Normally that's the kind of phrasing that would be used for a love story, and that's exactly the kind of story "Twinsters" is- it's just not romantic love that's under discussion. Sisters too, can have strong emotional bonds. It's just not a fact that pops up because sisters are, you know, normally raised together. So the meetings between Samantha Futerman and Anais Bordier end up being this weird sort of looking glass where one sister always knows what the other is thinking, even though she can't really explain why.
It's a very magical feeling- cute, while seemingly impossible. That's the overall sentiment which radiates throughout the documentary's production. Observe how even the computer graphics have this extremely bright breezy tone. The simple digital avatars for Samantha Futerman and Anais Bordier constantly show off that same feeling of cheerful excitement, practically popping off the screen.

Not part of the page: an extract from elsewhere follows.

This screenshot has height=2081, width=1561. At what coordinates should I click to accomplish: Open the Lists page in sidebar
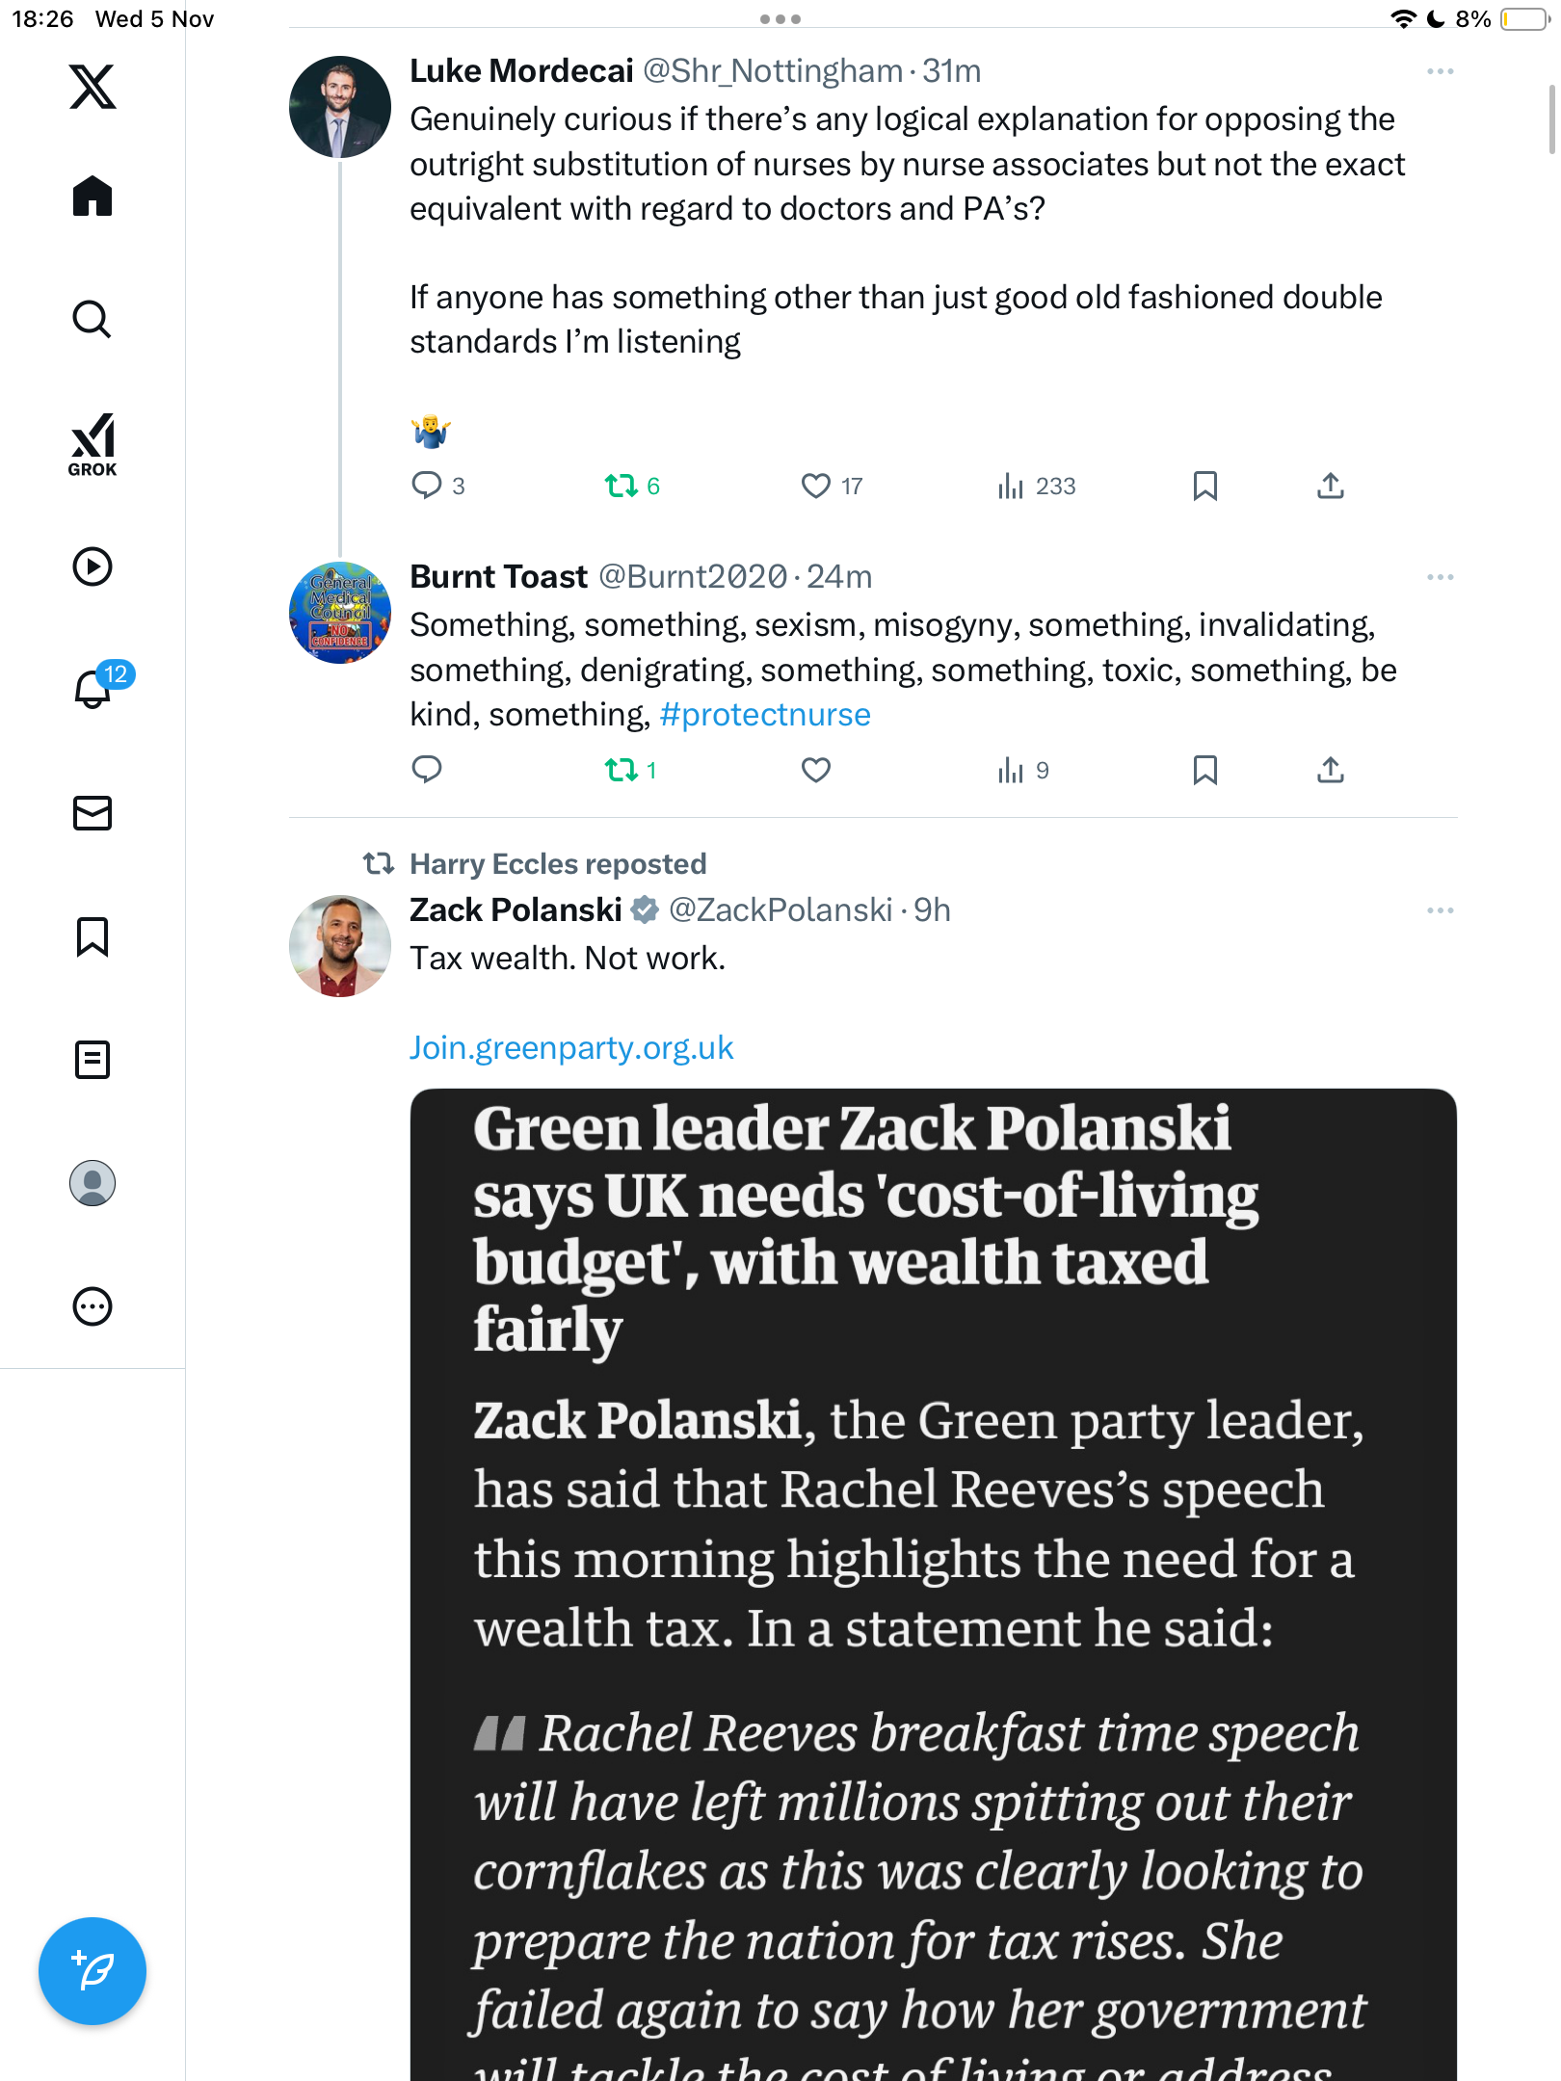click(93, 1060)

"Twinsters" is a story that spans all around the world, from Europe to America and finally back to Korea again. Travel alone isn't the object, though, but rather self-discovery. Samantha Futerman and Anais Bordier are excited about the prospect of learning so many new things. They're solving mysteries that never really felt like mysteries before, and therein lies the joy in living.
If there's any weakness to "Twinsters" there is the mild issue of the movie not really being much more than the sum of its parts. Well, that's how "Twinsters" was pitched at Kickstarter from the first place- as the story behind a weird novelty anecdote. Still, I can hardly fault the film much for succeeding on its relatively unambitious promise. "Twinsters" knows how to pop when it counts, and that's good enough for me.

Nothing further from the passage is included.